> **TASK**
Starting at the line that contains "Instruction: Click the", write out every line through the end of the records below exactly as it appears, and leave out all pictures.

> **SUPPLIED DATA**
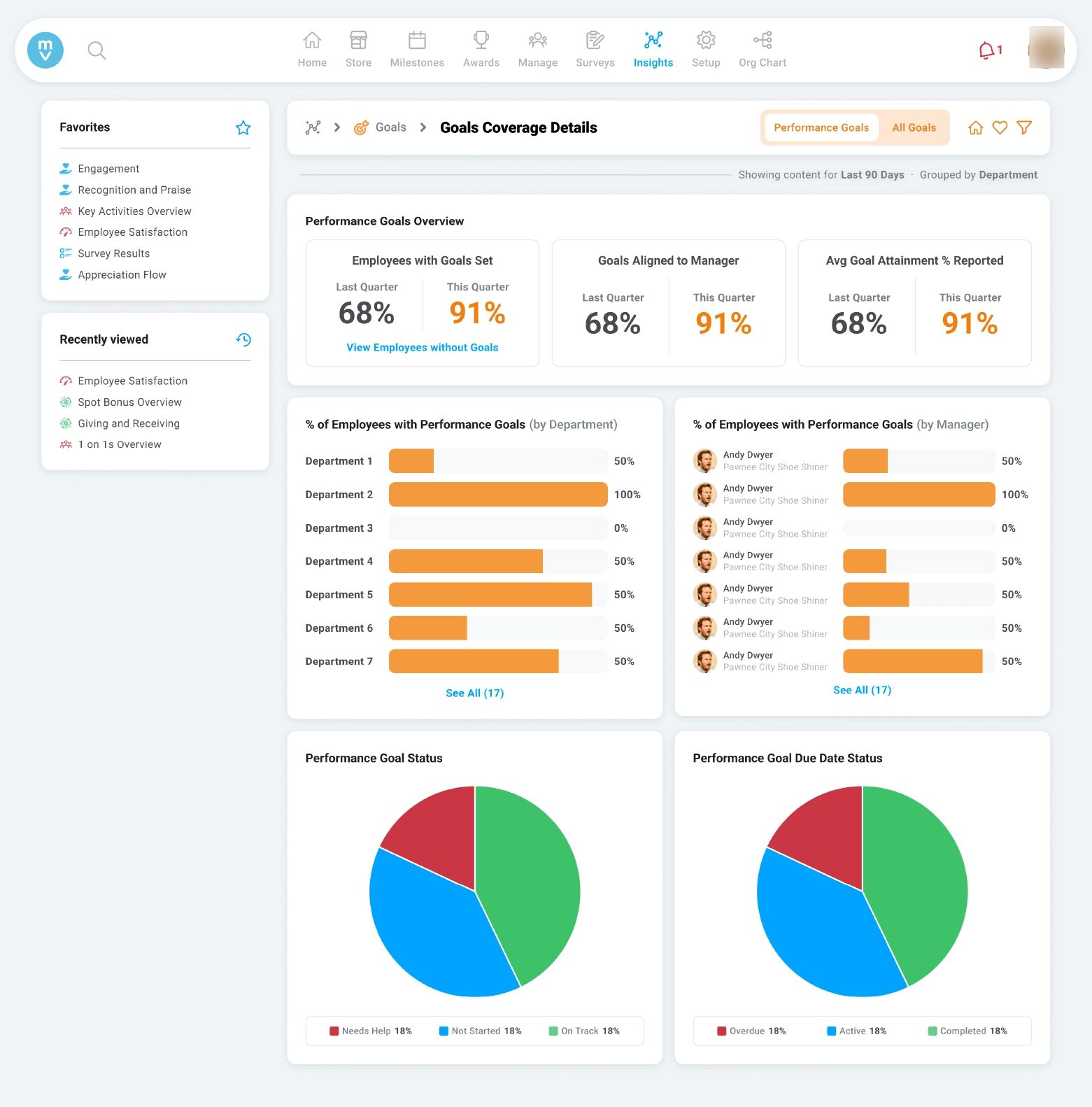This screenshot has height=1107, width=1092.
Task: Click the filter funnel icon
Action: click(1024, 127)
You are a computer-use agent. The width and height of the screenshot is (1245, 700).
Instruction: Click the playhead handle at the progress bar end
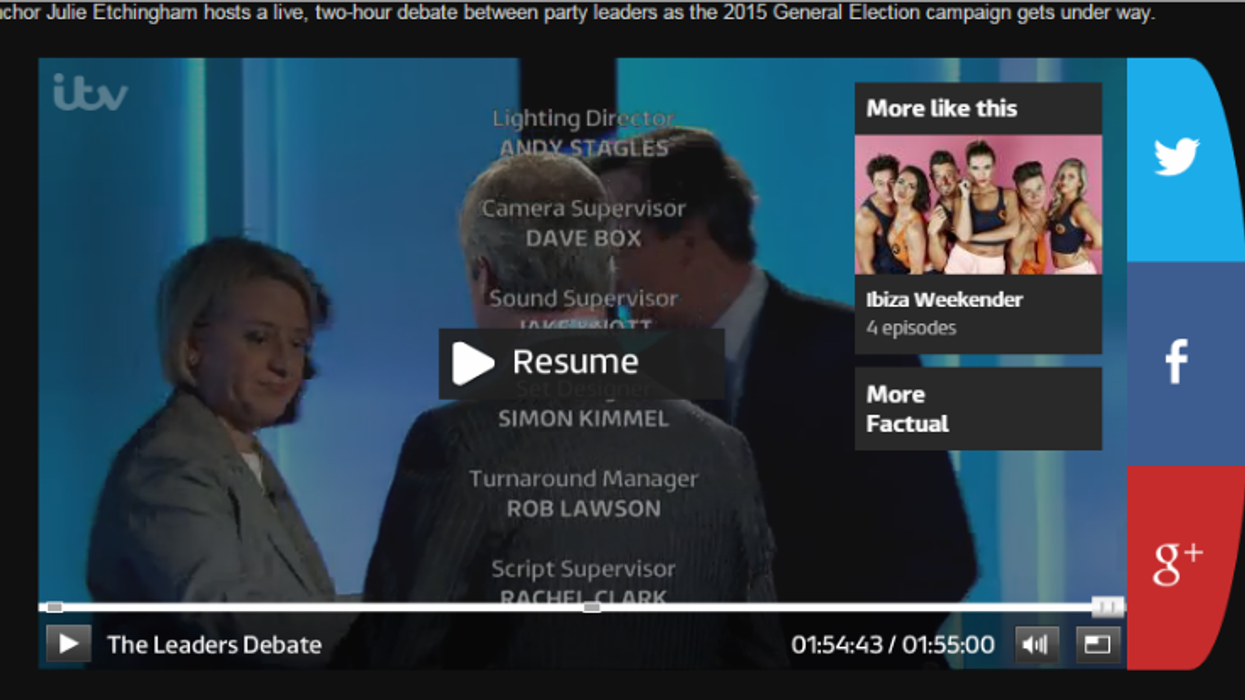(1106, 606)
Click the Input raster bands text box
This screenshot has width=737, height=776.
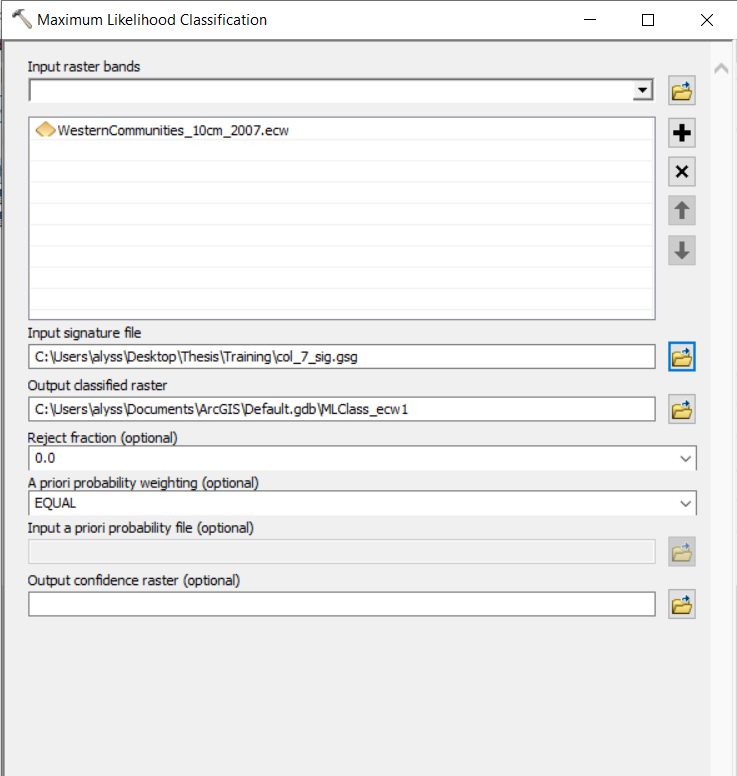pos(330,92)
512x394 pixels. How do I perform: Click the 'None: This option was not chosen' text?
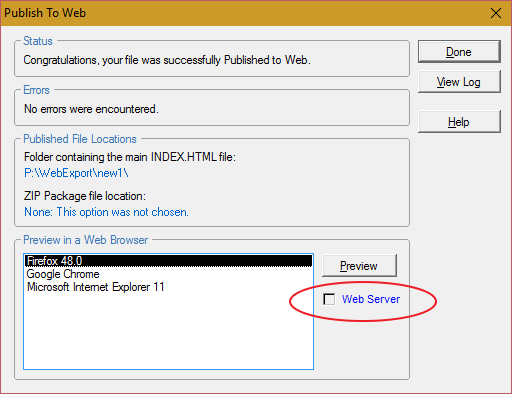click(106, 212)
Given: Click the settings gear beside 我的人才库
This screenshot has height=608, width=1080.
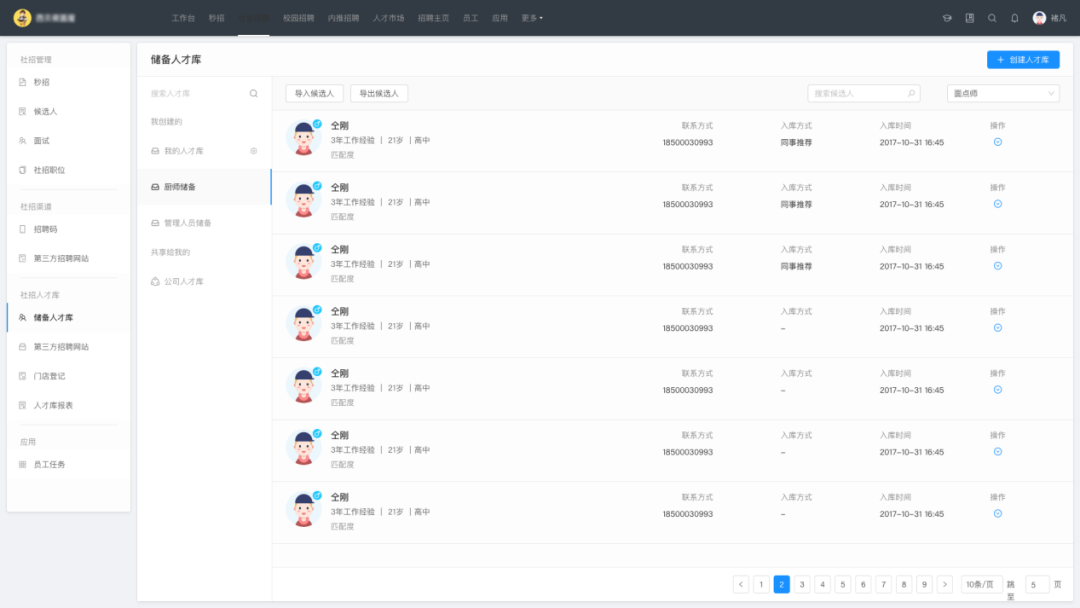Looking at the screenshot, I should point(254,151).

> **WRITTEN REPLY**
Instruction: Click the playhead handle at the progress bar end
(1106, 606)
Click the Input raster bands text box
This screenshot has width=737, height=776.
pos(330,92)
512x394 pixels. How do I perform: Click the 'None: This option was not chosen' text?
click(106, 212)
Given: Click the settings gear beside 我的人才库
This screenshot has height=608, width=1080.
Looking at the screenshot, I should point(254,151).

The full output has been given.